La troisième partie offre un élargissement supplémentaire et nous projette hors de France. Pour le colloque à venir, il faudra tout de même réfléchir à la pertinence de ce découpage en cercles de plus en plus larges… Il reste que dans sa présentation, Raphaël Georges estime que le cadre régional permet d’aborder le cas de l’identité alsacienne-lorraine et de dévoiler les spécificités de l’expérience de guerre de sa population qui elle-même fut un enjeu de
Carl Pépin consacre son papier à l’effort de guerre du Canada français vu à travers les chroniqueurs français qui globalement se sont montrés déçus par le manque d’enthousiasme des Québécois pour
Vincent Joly s’est vu confié la difficile tâche de tirer les conclusions de cette première récolte qui pour être hétérogène ouvre aussi de larges perspectives. Peut-être est-il cependant hasardeux de conclure avec Antoine Prost et Jay Winter que si « la guerre continue dans une large mesure à être pensée dans un cadre national, c’est qu’elle a été vécue intensément comme un drame dont l’enjeu était la survie de la collectivité nationale ». En effet, si l’affaire semble entendue pour de nombreux intellectuels et représentants des classes dominantes, cela reste encore à démontrer pour l’ensemble des différentes sociétés belligérantes. Les historiens ont souvent tendance à prêter leurs propres croyances aux hommes et aux femmes dont ils écrivent l’histoire…

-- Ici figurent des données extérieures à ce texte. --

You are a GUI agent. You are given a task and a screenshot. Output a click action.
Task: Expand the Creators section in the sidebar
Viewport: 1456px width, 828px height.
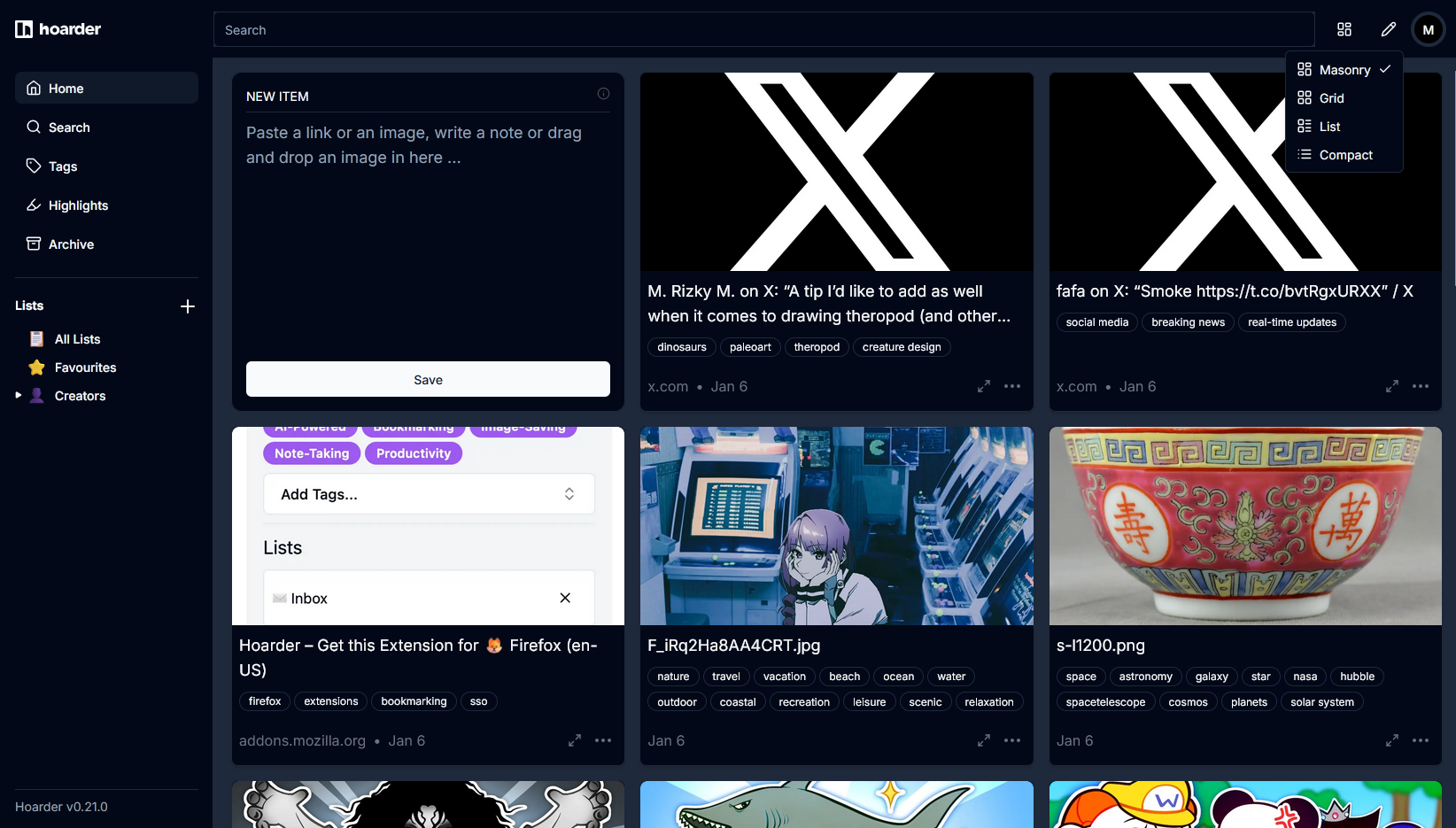point(18,395)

D’une façon plus générale, ce volume pose quelques problèmes de fond qu’il est peut-être encore temps de résoudre : s’agit-il de plaquer sur le fait régional une approche culturaliste, qui, déjà trop largement appliquée au fait national, est surtout caractérisée par un nombre d’apories de plus en plus manifeste (sur ce point, voir l’apport récent et décisif de Nicolas Mariot, Tous unis dans la tranchée ? 14-18 : les intellectuels à la rencontre du peuple, Seuil, 2013) ? Une affirmation du type : « l’identité “régionale” en guerre est aussi — voire avant tout — de nature culturelle, au sens large du terme » (p. 13), sans autre précision, constitue une première énigme qu’il conviendrait d’élucider. Par ailleurs, plusieurs papiers soulignent le fait que ces attachements à la région d’origine ou ces marques distinctives régionales génèrent rarement une forme de revendication explicite d’une appartenance régionale. Voilà quelque chose à creuser : chez qui, précisément, percent de telles revendications ? Et pourquoi ne percent-elles pas davantage ? Est-ce à dire que la Grande patrie occupe tout l’espace identitaire des « régionaux » ? Ou faut-il y voir une certaine indifférence à la Région, assez comparable finalement, à une certaine indifférence à la Grande patrie ? Encore une piste à défricher. En fin de compte, l’un des risques majeurs de l’entreprise peut résider dans la surestimation du fait régional dans l’existence des individus et des groupes ; seule une attention réelle et soutenue aux ressorts sociaux, aux dynamiques et aux interactions socio-psychologiques qui sous-tendent nombre de comportements peut permettre de pallier cette difficulté. Cela suppose de pratiquer une histoire des représentations qui ne soit pas déconnectée de leurs substrats politiques et sociaux. Certains papiers témoignent d’ailleurs des problèmes induits par une approche par trop homogénéisante des sociétés, qu’elles soient nationales ou régionales.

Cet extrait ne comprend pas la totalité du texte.